The Ferguson City Council held their first meeting since the shooting of Ferguson teen Michael Brown. Turnout was in the hundreds, and residents let it be known that they're
in the mood to clean house:
“You are now on notice,” Ms. Gradford said. “It is evident that residents of Ferguson have for a long time been harassed. This must end.”
John Chasnoff of nearby University City told the officials that they had become the “face of structural racism.”
“You’ve lost your authority to govern this community,” Mr. Chasnoff said. “You’re going to have to step aside gracefully if this community is going to heal.”
For their part, the city council is scurrying to save face after national exposure turned the city's police department and court systems into national examples of incompetence and thievery.
The Council established a citizen review board to help reform the Ferguson Police Department, which is mostly made up of white officers. Ferguson is about two-thirds African-American.
The Council also decided to abolish a $50 warrant recall fee and a $15 notification fee, fines that are routinely issued if a defendant fails to show up for court.

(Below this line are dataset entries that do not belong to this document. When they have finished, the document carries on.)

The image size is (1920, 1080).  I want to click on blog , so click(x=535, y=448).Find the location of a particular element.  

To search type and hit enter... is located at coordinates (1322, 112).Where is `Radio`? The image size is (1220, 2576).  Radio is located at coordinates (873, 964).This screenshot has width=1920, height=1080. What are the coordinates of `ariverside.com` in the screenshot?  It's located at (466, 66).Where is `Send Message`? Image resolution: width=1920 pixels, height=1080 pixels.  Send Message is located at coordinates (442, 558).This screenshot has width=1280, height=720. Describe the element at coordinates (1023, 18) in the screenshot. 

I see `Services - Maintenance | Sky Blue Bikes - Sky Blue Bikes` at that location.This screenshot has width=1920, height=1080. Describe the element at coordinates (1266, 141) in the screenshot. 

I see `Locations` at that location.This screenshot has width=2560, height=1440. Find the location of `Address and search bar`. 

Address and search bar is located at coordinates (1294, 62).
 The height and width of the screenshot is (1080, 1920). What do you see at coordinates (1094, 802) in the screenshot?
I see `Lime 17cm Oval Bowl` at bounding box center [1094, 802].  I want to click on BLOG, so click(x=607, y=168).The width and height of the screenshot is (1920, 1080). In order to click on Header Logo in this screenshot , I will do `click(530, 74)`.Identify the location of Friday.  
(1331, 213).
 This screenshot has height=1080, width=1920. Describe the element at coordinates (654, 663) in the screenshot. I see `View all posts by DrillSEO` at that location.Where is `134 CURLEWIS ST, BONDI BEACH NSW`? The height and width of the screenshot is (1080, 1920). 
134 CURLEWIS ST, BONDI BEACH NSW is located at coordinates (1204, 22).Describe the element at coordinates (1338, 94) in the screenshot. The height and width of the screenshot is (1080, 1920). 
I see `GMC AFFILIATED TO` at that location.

It created a special docket for defendants who have difficulty making payments on outstanding fines.
Which would be a good (though tiny) first start, but if it takes street protests met with tear gas to manage just
that much I think the crowd can be forgiven for remaining unimpressed. If that docket consists of the same squeezing of poor residents that already exists, for example, then it isn't really a reform now, is it?
This is the part where resident outrage will or won't translate into resident action. If this first meeting is any indication, the residents of Ferguson are no longer interested in the status quo.